Thursday, October 28, 2004

Here's a decent overview from AP of the missing explosives problem, laid out in question and answer format, listing what we do and do not know.

Let me start by saying that I really, honestly don't care about the politics of this story. I do, however, want the facts to keep coming out so that the American people can come to an informed decision next Tuesday.

What do we know so far? We know that 377 tons of RDX and HMX explosives are missing. They were in powdered form, making them stable and easy to transport, but still fairly easy to make into a weapon. We know that RDX and HMX can be used as rocket fuel, made into plastic explosives, or mixed with binders and formed into a variety of shapes, including innocuous ones (toys, stereos, etc.) that could easily be smuggled past any security that doesn't sniff for explosives. We also know they could be used to make a nuclear weapon, but that's less of a worry, given the difficulty of getting fissionable material. A dirty bomb, on the other hand, is a real danger. Remember the unsecured nuclear waste dumps? We know that, by themselves, these explosives have a total concussive force around 4,000 times that of the Oklahoma City bomb.

We know that the Bush White House was warned by the IAEA before, during and after the invasion that these explosives were there. We know that the explosives were sealed in January 2003, and that the seals were intact in early March, 2003. We know that American troops were in the compound in early April and didn't see them, but that they hadn't been told about the explosives, and didn't perform an exhaustive search. We know there was extensive looting at the site both before and after the Americans came through.

What's been claimed? The Iraqis claim they told Paul Bremer about the missing explosives in May, 2004, and that they were told not to tell anyone else. The White House claims they didn't hear about the missing explosives until October, 2004, the same time as the UN, the New York Times, and you and I. The White House has also claimed that the explosives were moved in the two week window before the war, rather than during the months after the war in which the site was left unsecured, but there's no evidence for this claim, and some evidence against it. A number of people and organizations have claimed that the White House has known about this at least since May, and rather than trying to find the explosives, has concentrated its energy on keeping this story out of the media before the election.

What don't we know? We don't know where the explosives are, if they're being used against us, or if they even still exist. We don't know when they were removed from the depot, nor have I been able to find a clear answer on when, if at all, our military was ordered to secure the munitions dump. We don't know if our military did an exhaustive search in April 2003, but we do know that neither the 101st Airborne (who was there on April 10) or the 3rd Infantry Division (April 3-4) did so. Obviously, though, it cannot be true that we found the explosives to be missing in April 2003 and that we didn't know the explosives were missing until October, 2004.

The White House is treating this as a political story, attacking Kerry for "blaming the troops", when he's very clearly holding Bush responsible, or talking about how untrustworthy Saddam Hussein was. But this is not a story about politics, it is a story about whether the invasion of Iraq has made us more or less safe, and it is a story about the competence and honesty of the Bush administration. In other words, it's not about rhetoric, it's about reality.

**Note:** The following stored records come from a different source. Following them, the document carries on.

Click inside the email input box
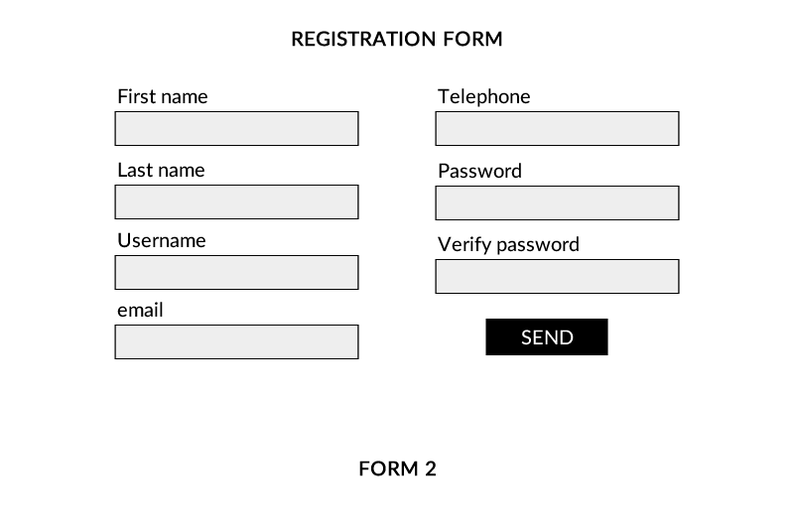Image resolution: width=794 pixels, height=532 pixels. point(236,342)
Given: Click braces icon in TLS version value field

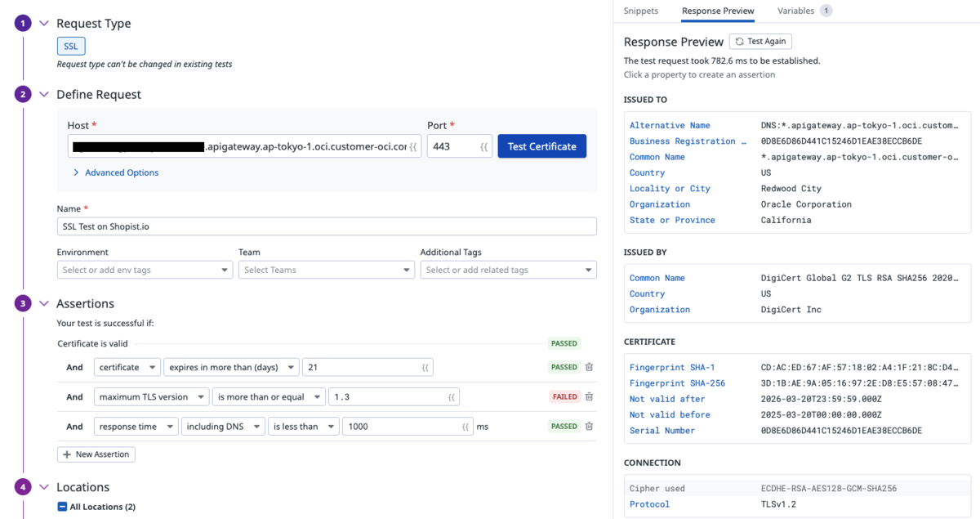Looking at the screenshot, I should pyautogui.click(x=452, y=397).
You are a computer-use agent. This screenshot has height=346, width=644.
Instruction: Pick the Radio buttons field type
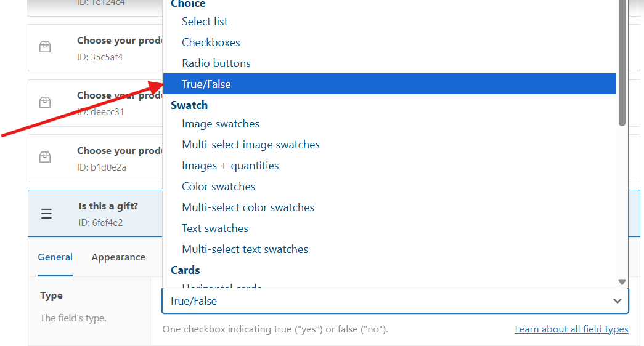[216, 63]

If the White House is right, and the explosives were removed before the war, why didn't they know about it sooner? Why are we just hearing about it now, when it's too late to get a full picture before the election? If the White House is right, why didn't they know about the missing explosives before the Iraqis told them in May 2004? And why didn't the White House know until October if Paul Bremer knew in May? Why did the chain of command break down? And why isn't Paul Bremer talking to the press?

Given the unknowns, there's a wide matrix of possible realities, but I'll boil it down to two:
  1. We left the site unsecured, and the explosives were stolen on our watch If true, then the invasion of Iraq has made us, and the world, less safe, but putting 377 tons of plastic explosives on the black market.
  2. The explosives were moved before the war, but we didn't find out about it for months, and made no effort to find them until very recently, when the story was on the verge of breaking in the press. This is the current White House version (it took them a while to settle on a story, which is never a good sign). If true, this would mean they took us to war under the pretext of making us safer, then made no attempt for months to secure a major threat to US security.
I've tried, but I really can't see a way that this isn't a firing offense.